If the outfielder simply stands and watches the ball, they’ll see it fly up in the air along a curved path, slowing down due to gravity, reaching a peak height and then speeding up again as it falls to earth. If, however, they start to move, then what they’ll see is a mix of their motion and the ball’s motion. If, for example, the outfielder was to run in a curved path that mirrors the curved path of the ball, the motions would cancel out and the ball would look as if it were tracing out a straight line. The same is true with the speed—if the outfielder were to speed up and then slow down at just the right times, the ball would look as if it was moving at a constant velocity.

And if the outfielder moves in such a way that the ball looks like it’s moving at a constant velocity, Cespedes, in this case, will end up in the right place, at just right time, to make the catch (unless he runs into a wall). That’s a side effect, Wilson says, of the ball’s trajectory being a parabola. And the outfielder runs not in a straight line, but a curved path. Fascinatingly, dogs use the same strategy when they’re scampering after a long-distance Frisbee toss. Best of all, Epstein observes in the essay at Aeon, this model is “completely free of computations, representations, and algorithms.” It’s just a (very perceptive) brain in a (very fit) body in a (very high-pressure) environment.

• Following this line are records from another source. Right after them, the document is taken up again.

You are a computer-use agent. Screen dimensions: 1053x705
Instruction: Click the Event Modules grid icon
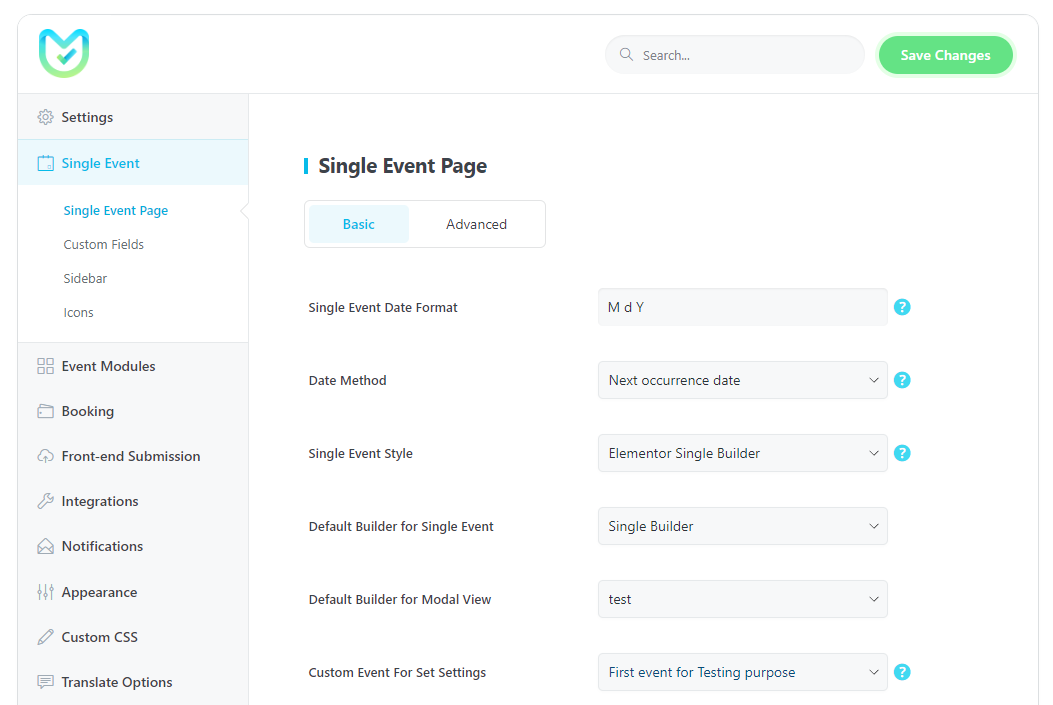45,366
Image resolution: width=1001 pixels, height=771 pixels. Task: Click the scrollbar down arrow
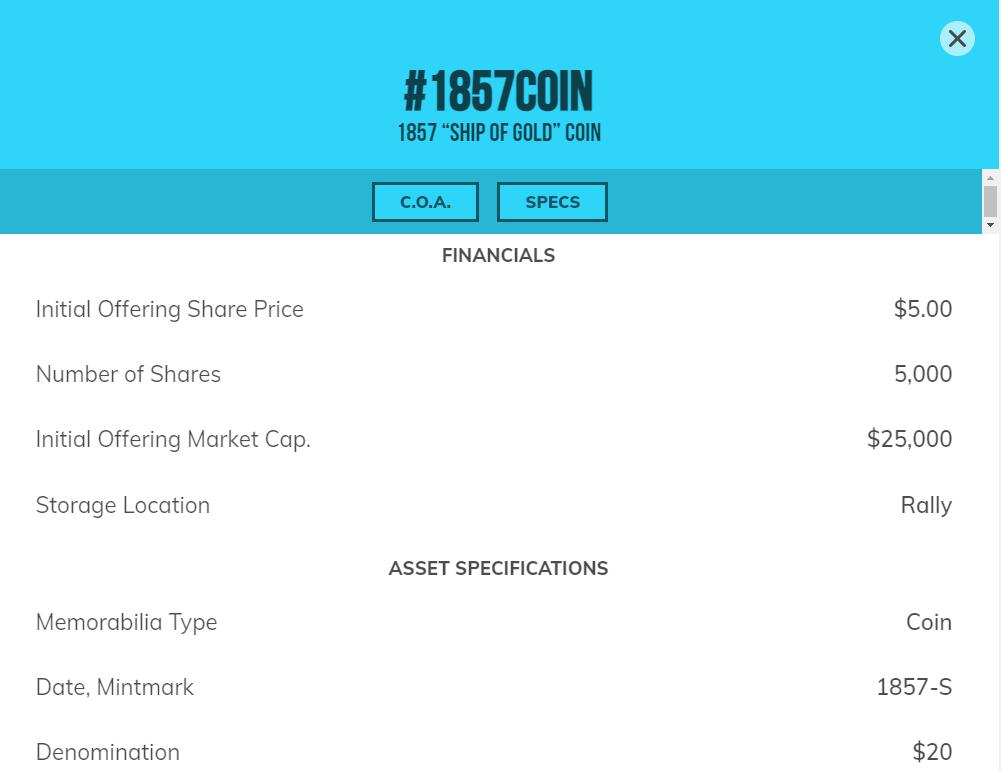pos(991,226)
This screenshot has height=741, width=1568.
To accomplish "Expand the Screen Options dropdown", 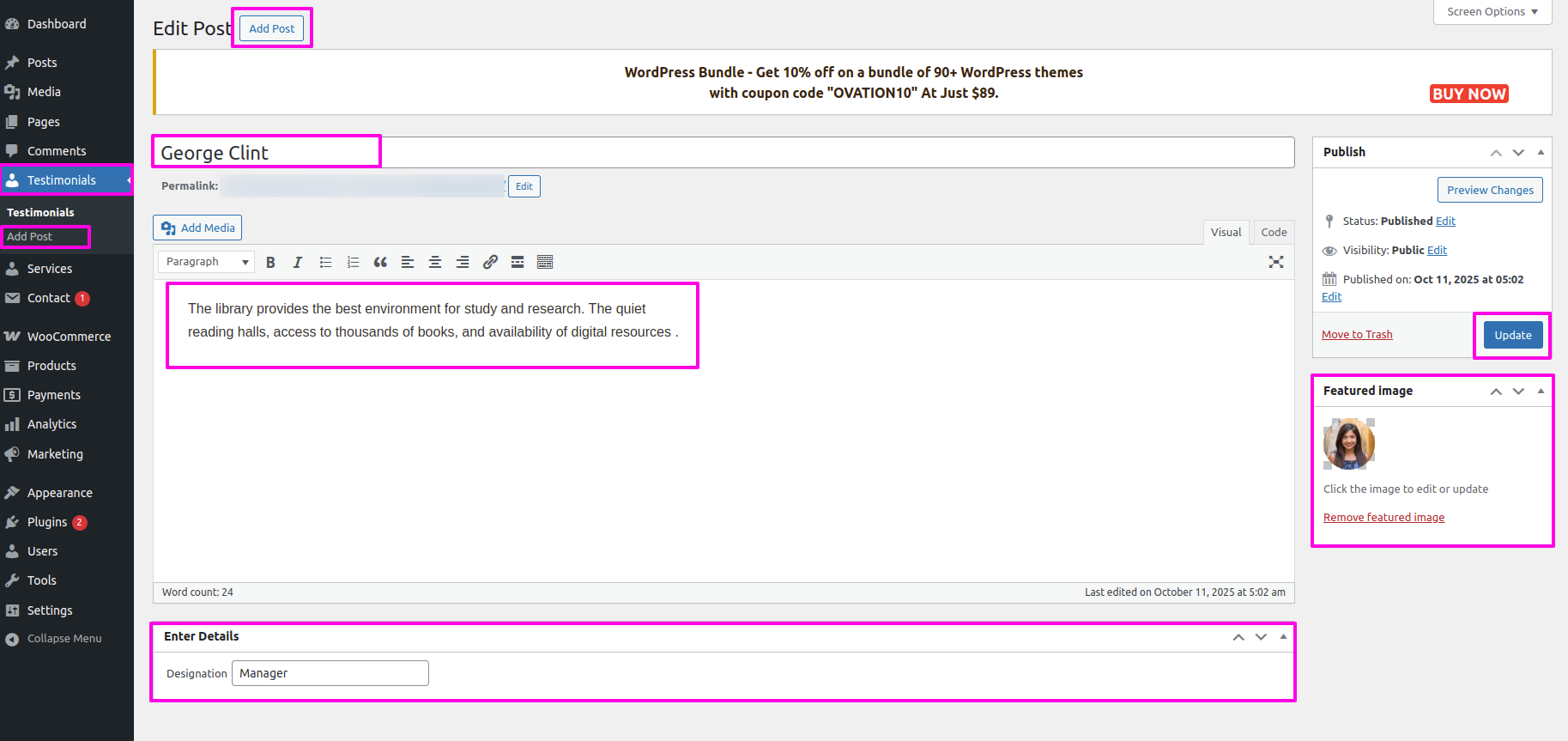I will click(1492, 12).
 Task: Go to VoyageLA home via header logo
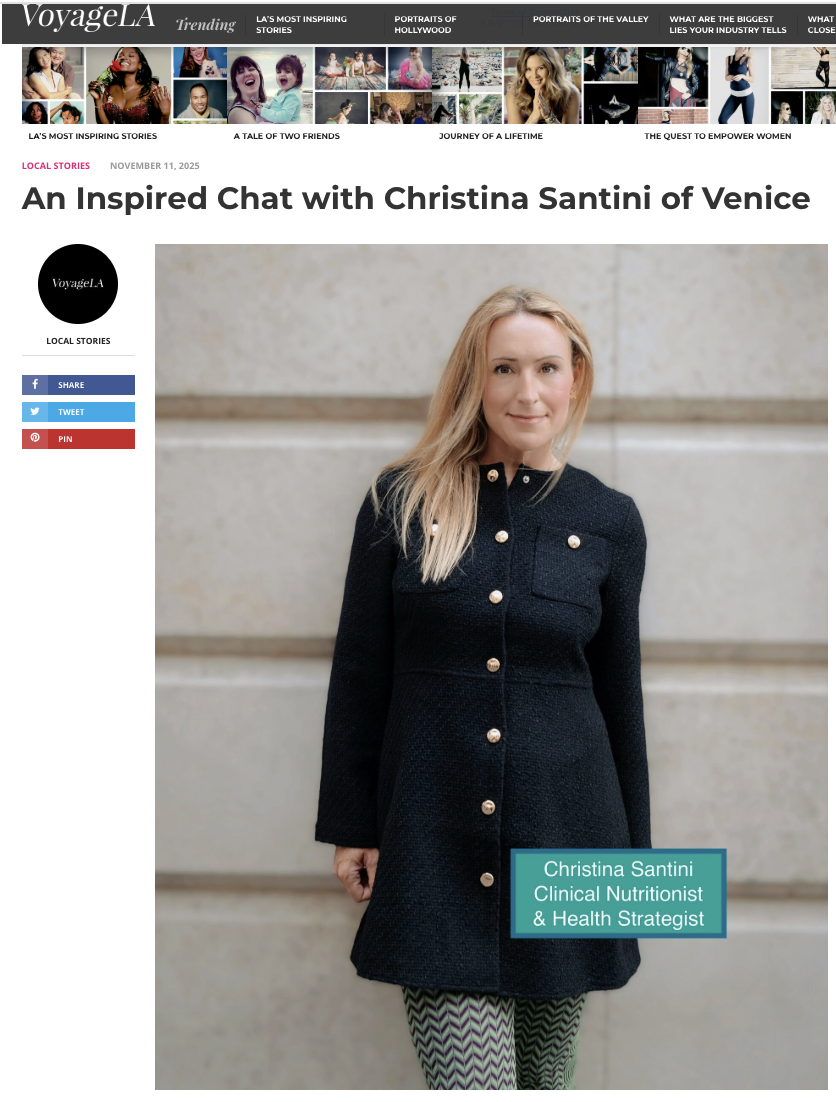coord(88,17)
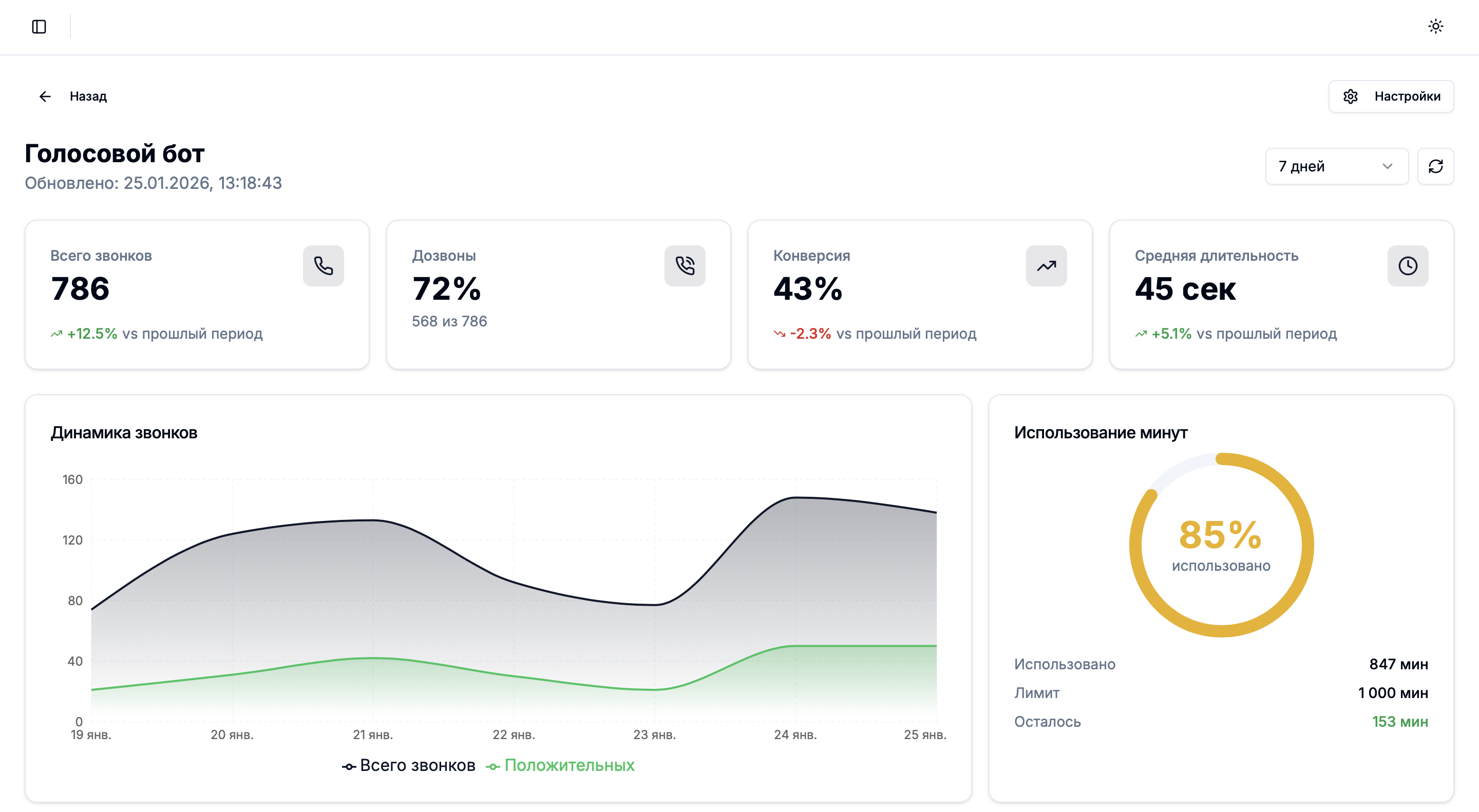Switch theme with the sun icon

pyautogui.click(x=1435, y=26)
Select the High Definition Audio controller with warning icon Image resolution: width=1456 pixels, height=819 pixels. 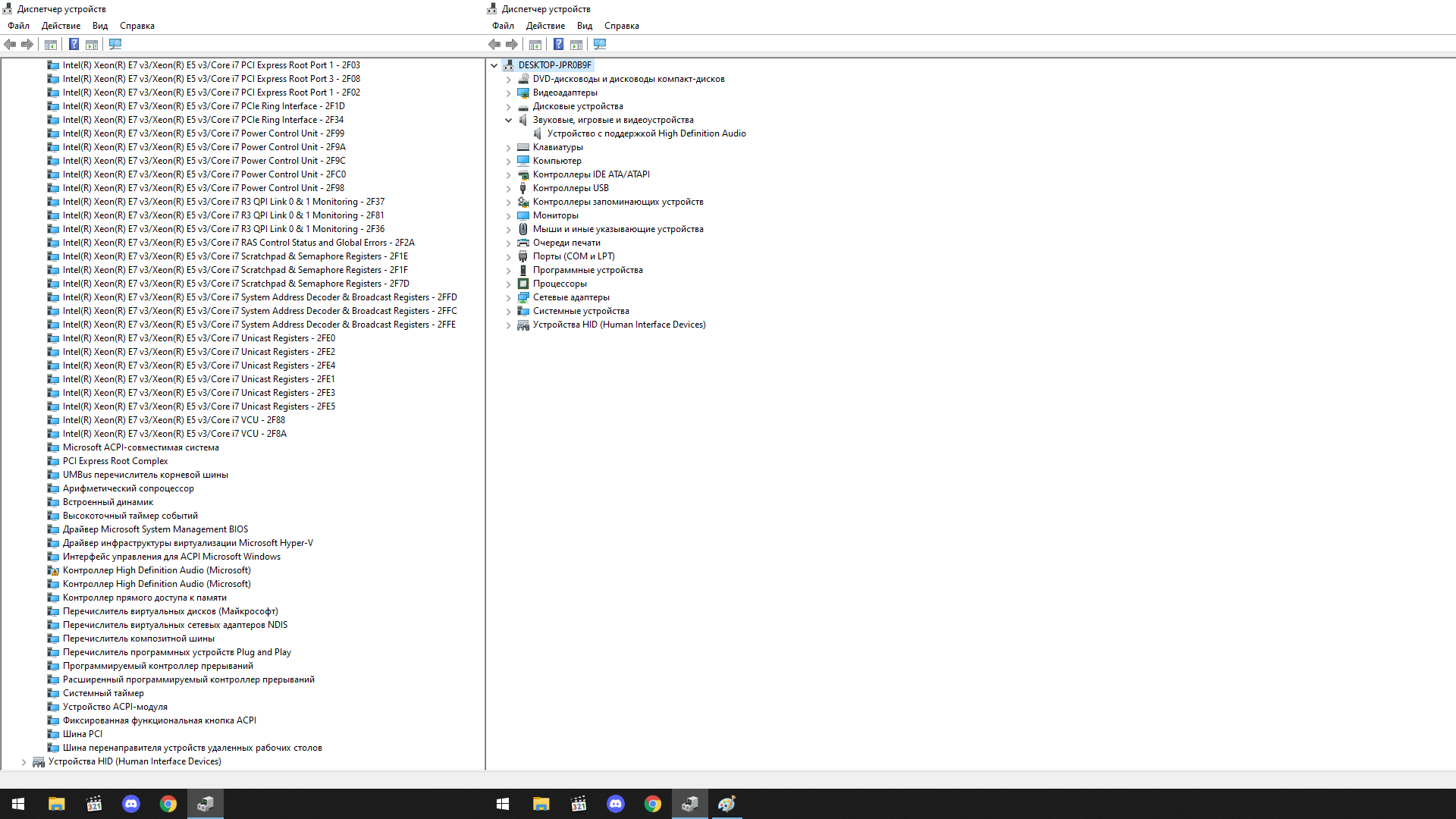156,570
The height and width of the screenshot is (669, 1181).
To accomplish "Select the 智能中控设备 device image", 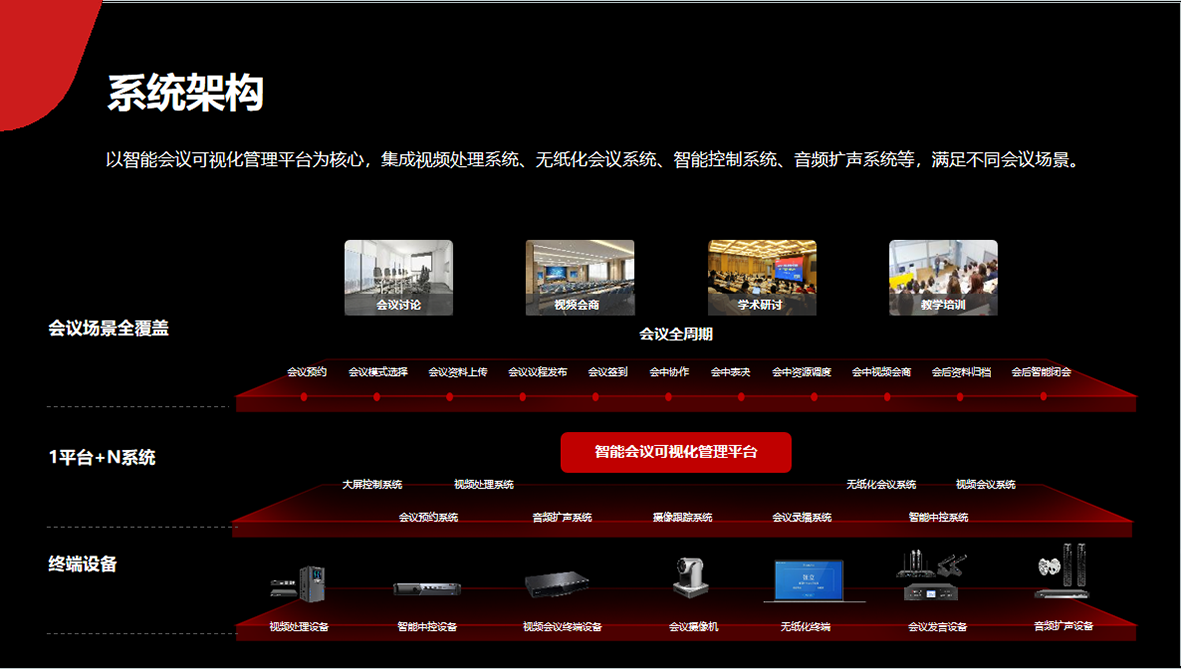I will pos(426,588).
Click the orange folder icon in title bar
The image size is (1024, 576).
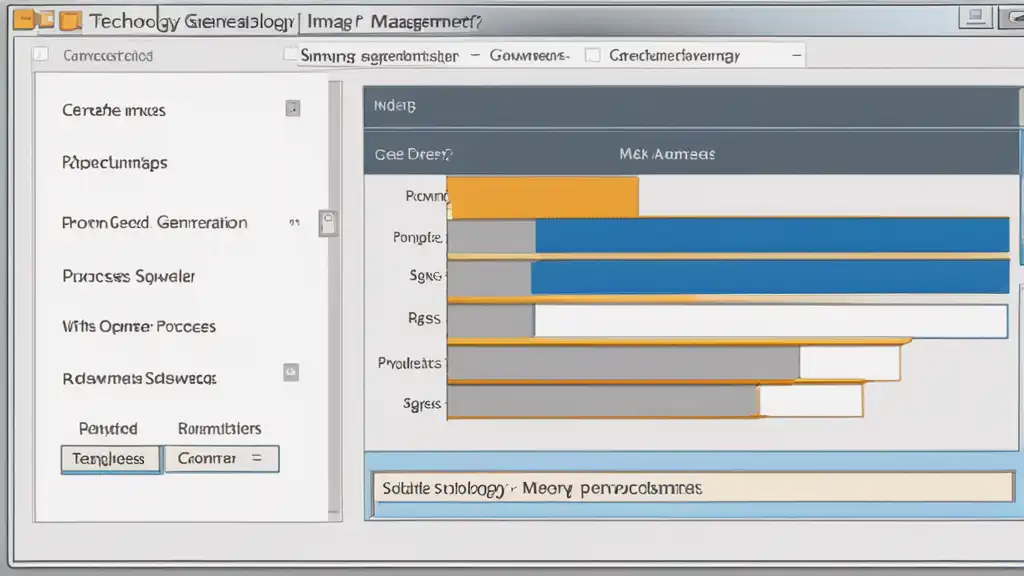70,20
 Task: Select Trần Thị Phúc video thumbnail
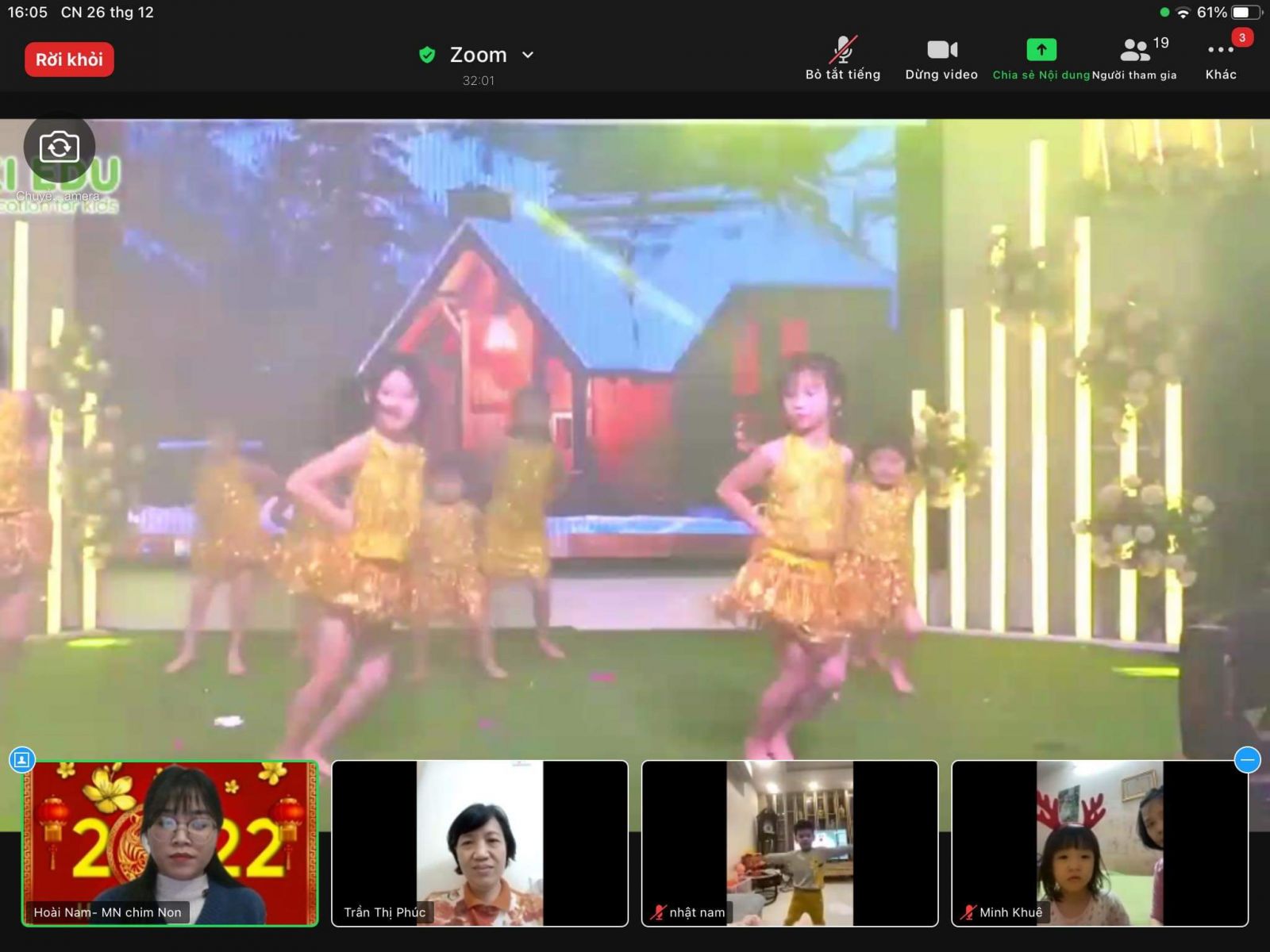click(479, 843)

The below GIF shows that tracking in action, but not to completion:

The Outfielder Problem is not yet “solved”: If you walk into your nearest philosophy or psychology department, there’s a good chance that bringing it up could cause a ruckus. While it’s still mainly an argument, the actual experience of how baseball players intercept fly balls is beginning to fall under empirical testing, like a 2009 paper that used virtual reality to measure the computational, trajectory-predicting model versus a movement-based, embodied model. The result: Instead of calculating a ball’s trajectory, it’s better to run after it — and use your spatial awareness along the way to find out where it will go.